Extract
####################
The state’s top environmental regulator says he will not allow a Scandinavian defense contractor to continue burning rocket propellant and other waste chemicals at an east Mesa site located within a mile of several subdivisions.
Talley Defense Systems was seeking a 10-year hazardous waste permit that would have allowed it to burn up to 60,000 pounds a year of ammonium nitrate, ammonium perchlorate and other chemicals used in its products, which include rocket launchers, automobile air bags and air crew ejection seats. The company’s burn site is northeast of Thomas and Higley roads.
Arizona Department of Environmental Quality Director Steve Owens said Friday that Talley has not needed to burn such chemicals lately and should not be allowed to do so in the future. He acknowledged that public outcry following a Tribune report into the proposed permit contributed to his decision.
“It was very clear that people in the community were reacting to that, and I don’t blame them,” Owens said.
Still, Owens said he had been reluctant to simply deny Talley’s application because the hazardous waste treatment facility permit, also known as a “Part B” permit, also would have compelled the company to initiate cleanup activities at the site, which is contaminated with lead and perchlorates.
Instead, DEQ will find another way to commit Talley to cleaning up the contamination, he said, such as a revised permit that prohibits burning or a more limited “corrective action order.”
Talley is still authorized to burn its chemicals in Mesa until January under an annual air quality permit issued by DEQ, but Owens said that permit probably will not be renewed.
“We have told Talley that it’s not likely we’re going to allow them to burn anything out there,” he said.
Talley did not respond to a request for comment Friday.
Since a public comment period for the proposed waste permit began Nov. 4, several Mesa residents have complained that development has crept too close to the Talley site to justify continued burning of chemicals.
Since Talley opened its facility on state trust land in east Mesa in 1966, it has disposed of excess chemicals by burning them in the open air. It burned more than 10,000 pounds of rocket propellant in 2004 but has since decreased the quantity of excess chemicals burned and in 2006 began shipping the bulk of its waste to a disposal facility in Louisiana.
Talley’s application for the hazardous-waste permit stems from a list of requirements ordered by a Maricopa County Superior Court judge in 1989 after the company was found to have caused excessive lead contamination in the soil. Talley has since detected a build-up of perchlorates — linked to thyroid problems in humans — in groundwater underneath the burn site, DEQ documents show.
A U.S. Environmental Protection Agency report dating back to 1980 noted the potential for a perchlorate problem at Talley’s burn site but did not recommend additional testing or cleanup activities.
The EPA inspection report states environmental officials at that time believed perchlorate contamination was present in the soil. However, they declared the site a “low priority for inspection” because of its topography and remote location. But in the years that followed, homes, businesses, churches and schools have been built near Talley’s plant.
####################
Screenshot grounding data
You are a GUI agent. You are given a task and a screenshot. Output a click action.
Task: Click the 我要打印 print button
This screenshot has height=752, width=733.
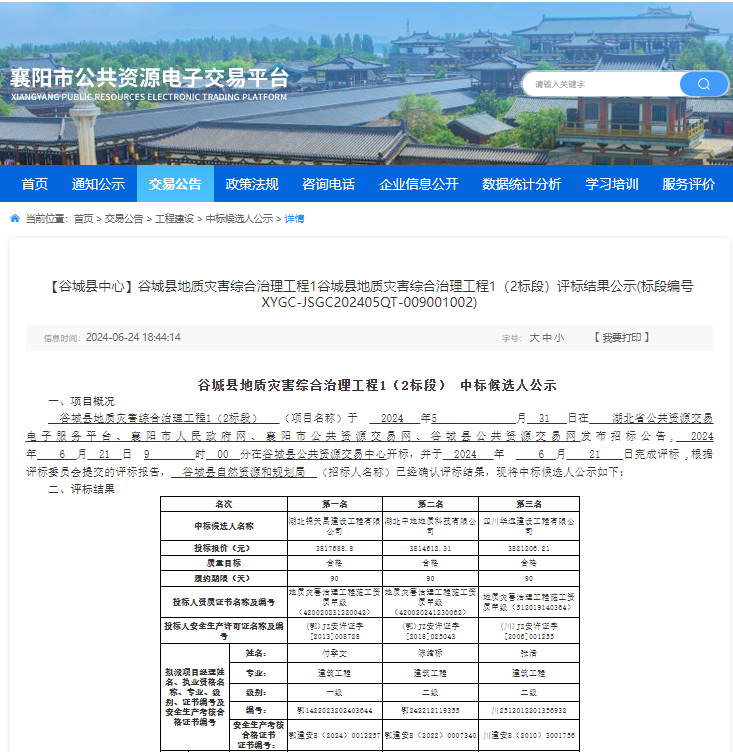coord(620,338)

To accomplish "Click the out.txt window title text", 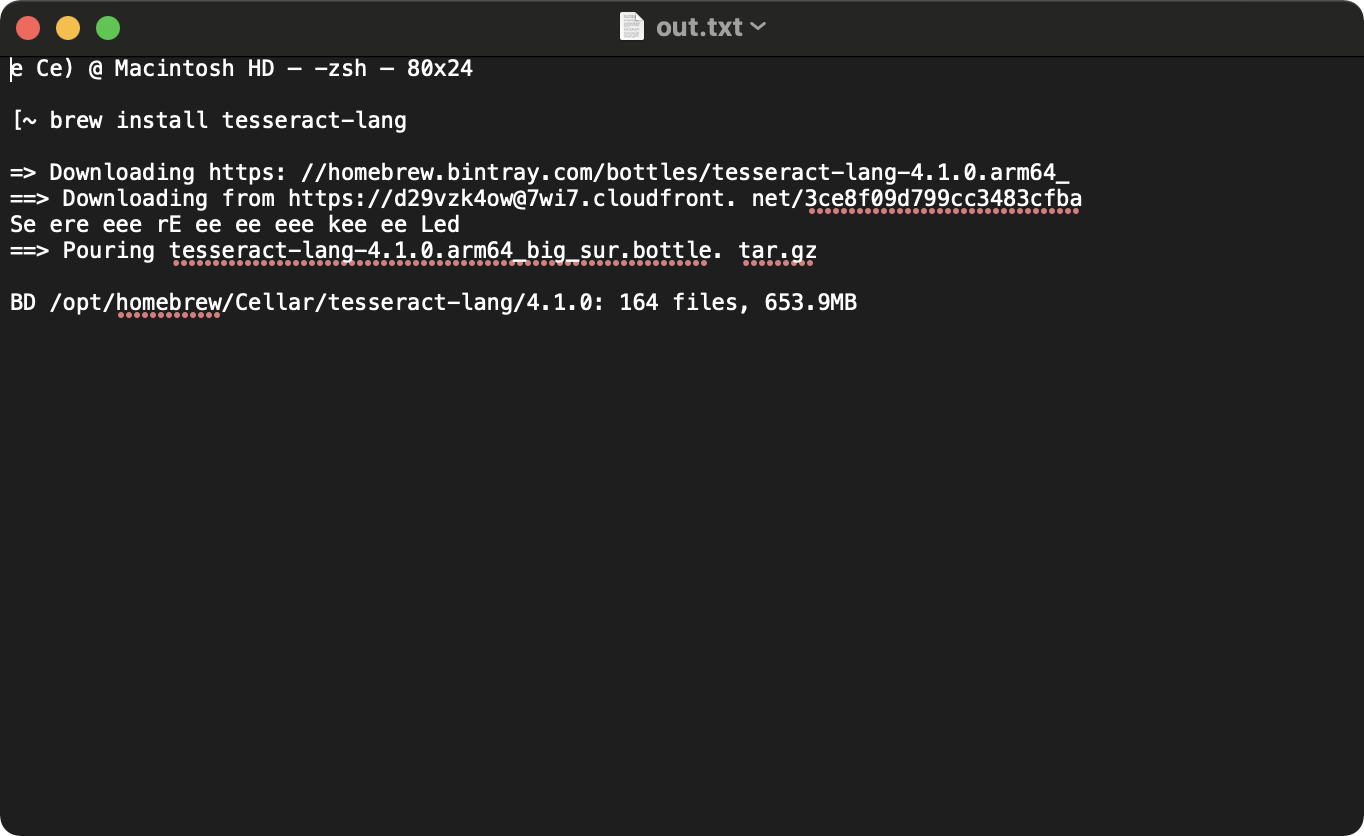I will [x=700, y=27].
####################
Work instructions
• 1. Condense the paragraph of the article about Talley Defense Systems that begins "Since Talley opened its facility" into a short list that keeps its main facts.
• 2. Carry the article about Talley Defense Systems forward, writing the next part after its final paragraph.
The items above were taken from a separate source.

Expected responses
• 1.
- Talley opened its facility on state trust land in east Mesa in 1966 and has disposed of excess chemicals by burning them in the open air ever since.
- It burned more than 10,000 pounds of rocket propellant in 2004 and has reduced the amount burned since then.
- In 2006 it began shipping most of its waste to a disposal facility in Louisiana.

• 2.
Greg Edwards, environmental programs specialist for the city of Mesa, said Mesa ordinances do not allow city officials to consider the impact of environmental contamination when considering approval of new subdivisions.
“No, we don’t do that,” Edwards said. “That’s up to you who wants to build there.”
There is no federal standard for safe perchlorate levels in drinking water, although both DEQ and the EPA continue to study its effects. Most health officials consider 14 parts per billion enough to affect human thyroid function.
In 2004, DEQ conducted a study of perchlorate contamination in Arizona’s groundwater, taking samples from 35 test wells statewide. It did not sample groundwater near the Talley site, but did test for perchlorate in groundwater underneath the north Phoenix site of the former Universal Propulsion Co., whose products and open-burning activities at the time resembled those of Talley’s.
An analysis of the groundwater found 130 parts per billion of perchlorate, the highest known concentration in Arizona. Universal Propulsion, now a Goodrich Co. division known as Aircraft Interior Products Propulsion Systems, was ordered to clean up the contamination and has discontinued open burning.
Talley was purchased in March by Nammo AS, based in Raufoss, Norway. Nammo is primarily owned by the governments of Norway and Finland. Company spokeswoman Sue Kobyleski has told the Tribune that Talley did not burn any chemicals in 2007 but still hoped to reserve the right to burn small quantities of “research formulations” if needed.
Research formulations are untried chemical mixtures whose explosive properties are unknown, and Kobyleski said the U.S. Department of Transportation prohibits companies from shipping them to off-site disposal facilities.
But Owens said Universal Propulsion attempted to use the same argument before DEQ forced that company to stop burning altogether.
“We don’t agree with that assessment,” he said.